I was forced to grow up at a young age. I was barely 5 years old when my lifelong fear began. My dad divorced my mom when I was just two years old and remarried to a monster. This woman put on a good hiding face. At first I had high hopes that she would treat me like one of her own kids. I was hoping we would be just another ordinary family like the ones in the movies I watched with my mom when I would visit her. That was the complete opposite of what I dreamed of. This was no Hallmark card life. This was hell at a young age.


It began with the wanting. A year into this marriage, my dad swore he loved this woman and that he would treat her like the queen he believed she was but she always wanted more. Nothing was good enough for her. My dad was trying his hardest to please her but nothing appeased her wants. She became addicted to cigarettes and caffeine. She would smoke a pack or two a day and down an entire 12 pack of pepsi by herself. Over the span of 4 months, she became violent when she didn’t get what she wanted from my dad. Glass would shatter against the wall inches from my head, the voices would raise to earsplitting volumes, taunts and blame would be thrown at me like this was all my fault, a 6 year old child... the cause of a failing marriage. I took the blame. A mind so young would fall for anything if told enough. I believed it was my fault that I was beat or screamed at or had to deal with the verbal taunts. I took it all to heart and believed every single word of it…


I dealt with agony of the beatings from this woman for the next 6 years of my life. Every day was pain and fear. I felt alone and was abused day in and day out by that stepmother. My dad had no idea since she was such a good liar and passed the bruises and pain off as simply “playing rough with the dog.” while taking advantage of my dad’s long and exhausting work hours to land more hits on me. He believed it all simply because he loved her and believed in “Happy wife, happy life.” That was never the case.


I reached out to my mom who understood and saw first hand the marks and my fear when the time came every other week to go back to my dad’s house. She saw how painful it was for me to move some days because the pain was too great. She saw the fear in my eyes when I was returned to my father and his monster of a wife. She knew what was happening.


After my dad had enough of the arguing and the downhill fall of his marriage as well as the pleads from my mother to listen to me about the truth of his wife, he finally called it quits. She disappeared after wrecking my dad’s as well as my childhood home and left with all of his stuff. She was gone physically but my pain and trauma was stuck to my back like superglue. I was stuck with this for my whole life.


I became quiet and secluded from the other kids I went to school with. I wanted nothing to do with the fun activities like it did as a young child before all of the abuse. I just wanted to be alone because I didn’t want anything that happened to end up my fault as well. I was already dealing with my dad running away after the nasty divorce and foreclosure of his childhood home all mixed with the grief and fear that that woman who everyone claimed was gone now would soon come back and finish what she started. I lost weight because of the fear of eating after she would beat me for eating after she starved me numerous times. I was afraid to be alone and constantly needed a companion to take me places. Loud sounds reminded me of the objects thrown at my head or just past my head and became petrified by any sort of yelling I heard.

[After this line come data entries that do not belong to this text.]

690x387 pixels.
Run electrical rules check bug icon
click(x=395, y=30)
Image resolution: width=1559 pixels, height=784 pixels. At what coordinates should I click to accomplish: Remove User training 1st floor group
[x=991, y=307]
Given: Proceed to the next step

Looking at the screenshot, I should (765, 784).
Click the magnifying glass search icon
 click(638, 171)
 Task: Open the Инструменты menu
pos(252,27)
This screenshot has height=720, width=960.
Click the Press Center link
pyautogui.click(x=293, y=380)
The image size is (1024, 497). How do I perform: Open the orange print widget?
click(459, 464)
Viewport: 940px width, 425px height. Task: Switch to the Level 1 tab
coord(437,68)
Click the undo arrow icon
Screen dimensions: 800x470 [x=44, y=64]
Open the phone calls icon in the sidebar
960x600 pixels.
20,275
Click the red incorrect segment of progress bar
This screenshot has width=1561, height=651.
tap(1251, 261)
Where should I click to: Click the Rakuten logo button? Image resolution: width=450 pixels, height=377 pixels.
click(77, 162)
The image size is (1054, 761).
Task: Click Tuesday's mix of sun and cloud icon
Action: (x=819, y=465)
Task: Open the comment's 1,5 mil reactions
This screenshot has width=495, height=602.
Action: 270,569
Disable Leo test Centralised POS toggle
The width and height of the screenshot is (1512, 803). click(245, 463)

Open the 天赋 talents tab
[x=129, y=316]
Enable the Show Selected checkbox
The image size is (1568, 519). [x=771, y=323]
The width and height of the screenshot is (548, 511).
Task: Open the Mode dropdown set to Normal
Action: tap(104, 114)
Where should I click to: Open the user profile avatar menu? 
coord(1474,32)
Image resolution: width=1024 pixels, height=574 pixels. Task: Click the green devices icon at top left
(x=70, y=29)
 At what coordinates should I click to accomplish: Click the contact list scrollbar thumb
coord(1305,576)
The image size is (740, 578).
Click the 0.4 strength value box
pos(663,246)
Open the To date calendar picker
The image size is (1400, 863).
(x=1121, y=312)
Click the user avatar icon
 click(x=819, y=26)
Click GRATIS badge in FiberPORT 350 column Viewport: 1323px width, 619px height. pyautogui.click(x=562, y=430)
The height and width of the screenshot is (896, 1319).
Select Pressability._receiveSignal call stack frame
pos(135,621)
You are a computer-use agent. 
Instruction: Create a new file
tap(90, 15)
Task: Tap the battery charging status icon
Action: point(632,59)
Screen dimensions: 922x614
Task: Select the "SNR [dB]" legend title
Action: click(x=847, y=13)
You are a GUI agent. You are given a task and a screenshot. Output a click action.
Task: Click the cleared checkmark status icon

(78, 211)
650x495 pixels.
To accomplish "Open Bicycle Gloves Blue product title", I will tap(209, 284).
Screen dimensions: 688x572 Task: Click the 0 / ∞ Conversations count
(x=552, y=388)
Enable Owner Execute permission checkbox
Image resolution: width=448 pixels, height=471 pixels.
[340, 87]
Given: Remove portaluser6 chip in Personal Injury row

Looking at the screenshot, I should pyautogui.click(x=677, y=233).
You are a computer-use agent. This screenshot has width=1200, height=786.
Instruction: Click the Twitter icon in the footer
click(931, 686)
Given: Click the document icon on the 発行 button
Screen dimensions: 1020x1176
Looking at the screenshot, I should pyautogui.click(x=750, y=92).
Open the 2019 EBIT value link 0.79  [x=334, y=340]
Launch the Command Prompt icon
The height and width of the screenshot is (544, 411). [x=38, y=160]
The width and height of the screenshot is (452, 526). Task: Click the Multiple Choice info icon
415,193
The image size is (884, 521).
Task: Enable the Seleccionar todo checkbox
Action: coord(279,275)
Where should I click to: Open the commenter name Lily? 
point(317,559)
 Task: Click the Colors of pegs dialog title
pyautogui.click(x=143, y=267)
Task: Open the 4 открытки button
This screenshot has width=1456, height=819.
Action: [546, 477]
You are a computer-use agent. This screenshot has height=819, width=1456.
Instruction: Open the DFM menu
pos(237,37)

So many things reminded me of the pain I endured and the nightmare I was now living. I couldn’t do anything now other than just ride the aftershock through life.


Years later, I’ve become a sophomore seeking therapy for PTSD and now getting better. I’m learning to cope and battle my fears I suffer daily and the anxiety I suffer. I’m getting better and learning that what happened was never my fault and that she took her anger and frustration out on me. No it will never be right to take your emotions out on a child and consequences do follow. I learned that karma is a real biter and that it is working its magic on that monster. She had since remarried 3 times and each husband has died in a matter of two years. I learned that she has now disappeared out of the country and no one knows where she went.


I had a very rough start in life that no child should ever have to go through. I felt the worst pain a child could bare and despite all odds, I lived. I was stuck for a good while and dealt with fear, anxiety, depression, PTSD, and self guilt but I stuck it out because I had people around me to help me.


I look back now and can’t help but smile even though I started my life bad. I smile because I am still alive and I have so many friends and a loving family who helped me through it all. I seeked help when I was ready to open up about what happened after so many years of bottling it away and I became better. Now here I am! I’m on my way through high school and on my way to the fire academy!


Things do get better. Sure life may feel hard now but I promise it will get better. You just need to keep your head high and keep going. Believe in yourself and you can do it. Bad things don’t last forever I promise. It may be bad now but things do get better. I’ve experienced it first hand at a young age. My family believed in me and I got through it. You can do it too.

 

 This is a true story. I do authorize this to be read to the class if you wish.
 


The author's comments:

This piece is a motivational work to inspire others going through a tough time that life does get better and that this is not the end.